- INFORMATION

****************

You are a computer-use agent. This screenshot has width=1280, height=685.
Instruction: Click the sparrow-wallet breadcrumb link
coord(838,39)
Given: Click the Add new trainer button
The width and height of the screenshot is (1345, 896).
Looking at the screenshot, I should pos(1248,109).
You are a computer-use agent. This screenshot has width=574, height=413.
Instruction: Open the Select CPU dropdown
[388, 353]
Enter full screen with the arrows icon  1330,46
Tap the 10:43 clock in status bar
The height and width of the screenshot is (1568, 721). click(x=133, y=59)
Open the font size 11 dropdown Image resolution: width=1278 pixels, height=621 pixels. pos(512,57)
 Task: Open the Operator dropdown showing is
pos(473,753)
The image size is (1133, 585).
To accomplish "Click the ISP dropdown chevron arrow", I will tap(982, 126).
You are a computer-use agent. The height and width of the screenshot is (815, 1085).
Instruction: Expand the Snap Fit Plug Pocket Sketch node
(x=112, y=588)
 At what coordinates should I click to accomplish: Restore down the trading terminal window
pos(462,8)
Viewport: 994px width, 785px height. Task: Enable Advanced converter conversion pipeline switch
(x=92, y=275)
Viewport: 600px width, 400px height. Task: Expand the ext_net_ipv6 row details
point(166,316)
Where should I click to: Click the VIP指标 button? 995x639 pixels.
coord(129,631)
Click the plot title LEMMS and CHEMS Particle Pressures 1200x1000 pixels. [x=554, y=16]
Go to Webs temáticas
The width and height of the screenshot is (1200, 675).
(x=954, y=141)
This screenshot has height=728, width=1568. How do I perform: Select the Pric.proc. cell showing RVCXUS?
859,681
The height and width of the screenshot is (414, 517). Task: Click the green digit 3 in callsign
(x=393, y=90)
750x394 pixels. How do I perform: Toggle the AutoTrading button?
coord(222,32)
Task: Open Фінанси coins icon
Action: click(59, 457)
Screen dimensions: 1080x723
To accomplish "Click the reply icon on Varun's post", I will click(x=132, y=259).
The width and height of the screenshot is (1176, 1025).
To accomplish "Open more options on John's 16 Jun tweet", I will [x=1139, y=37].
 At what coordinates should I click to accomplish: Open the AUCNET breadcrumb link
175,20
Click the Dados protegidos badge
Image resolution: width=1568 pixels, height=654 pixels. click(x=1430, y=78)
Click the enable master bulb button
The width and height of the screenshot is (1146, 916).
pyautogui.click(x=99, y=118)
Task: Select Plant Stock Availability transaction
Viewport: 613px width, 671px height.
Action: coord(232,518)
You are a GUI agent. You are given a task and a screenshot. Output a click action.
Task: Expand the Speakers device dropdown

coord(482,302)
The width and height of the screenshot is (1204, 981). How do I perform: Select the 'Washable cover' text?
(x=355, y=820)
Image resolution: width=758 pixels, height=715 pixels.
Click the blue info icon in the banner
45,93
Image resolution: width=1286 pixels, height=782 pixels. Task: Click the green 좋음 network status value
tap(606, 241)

****************

- WORK TO COMPLETE
Look through the entries above and say how many lines hold the word "computer", giving the number alone.

- EXPECTED ANSWER
3